The total inventory score in this study was 77.7 (±16.5) which, according to the criteria proposed by Roff et al,4 reflects an educational environment with plenty of problems. Perception of the role of autonomy (26.2±6.5) showed a negative view of one’s role. Perception of teaching by the residents (29.7±7.7) indicated that teachers are in need of some retraining. The social support perception (21.9±4.3) reflected an unpleasant environment. Such results should be taken into account by curriculum planners as they consider improvements to the urology training program. Level of supervision provided by superiors, flexibility and freedom in the job, and level of participation in decision making are important areas of development and enhancement. Inclusion of residents’ perceptions of their training experience as a part of the quality assurance for accreditation might be beneficial. Course enrollments and free access to electronic journals are fundamental educational sources. Supervisors should be supportive and provide effective supervision and mentoring for residents.

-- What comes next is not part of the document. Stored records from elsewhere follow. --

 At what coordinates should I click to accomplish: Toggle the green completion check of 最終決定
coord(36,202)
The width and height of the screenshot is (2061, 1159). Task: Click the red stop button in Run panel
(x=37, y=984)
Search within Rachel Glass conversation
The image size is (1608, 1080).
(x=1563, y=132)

Cronbach’s alpha scored high at 0.892 for the 40 statements and 0.847 for the teaching domain. It scored good at 0.750 for the autonomy domain and poor at 0.478 for the social support domain. The overall inventory showed a high internal consistency and reliability. A high reliability of PHEEM questionnaire was also shown in different studies with feasible sample sizes.4,5,914 However, when our data was analyzed to exclude each question in turn, using the “alpha if item deleted”, 12 questions were found to be inconsistent with the rest of the scale and could be deleted (Table 4). Furthermore, the Cronbach’s alpha coefficient for the entire inventory and its three subscales increased on deletion of these items, suggesting reduction of the questionnaire items provided that the same results could be reproduced in a larger sample size. Items 1, 7, 10, 13, 15, 25, and 28 were previously found to be uncorrelated with total score in other reports.14

Our study is limited by the small sample size and rarity of females in the Saudi urology residency program, which precluded comparison of sex perception. However, we believe that this study, being the first of its nature, represents a good chance to evaluate the current urology training programs and could help in improving them.

Conclusion

PHEEM survey is an applicable and valid instrument for assessing the educational environment of the urology residency program in Saudi Arabia. Urology residents perceived the urology residency program educational environment as less than satisfactory. Perceptions of the educational environment did not change significantly among different stages of the program or different training regions of Saudi Arabia. Some sectors of the health care system are doing better than others. The residents’ educational environment needs close attention in all of its domains. Clear clinical protocols, work load, working hours, quality of teaching supervision, and supportive hospital environment are areas which need development and enhancement. It is hoped that the information provided by this study could be used to improve the educational environment of the urology residency program in Saudi Arabia.

Acknowledgments

This study was supported by a grant from the College of Medicine Research Center, Deanship of Scientific Research, King Saud University, Riyadh, Saudi Arabia.

Footnotes

Disclosure

The authors report no conflicts of interest in this work.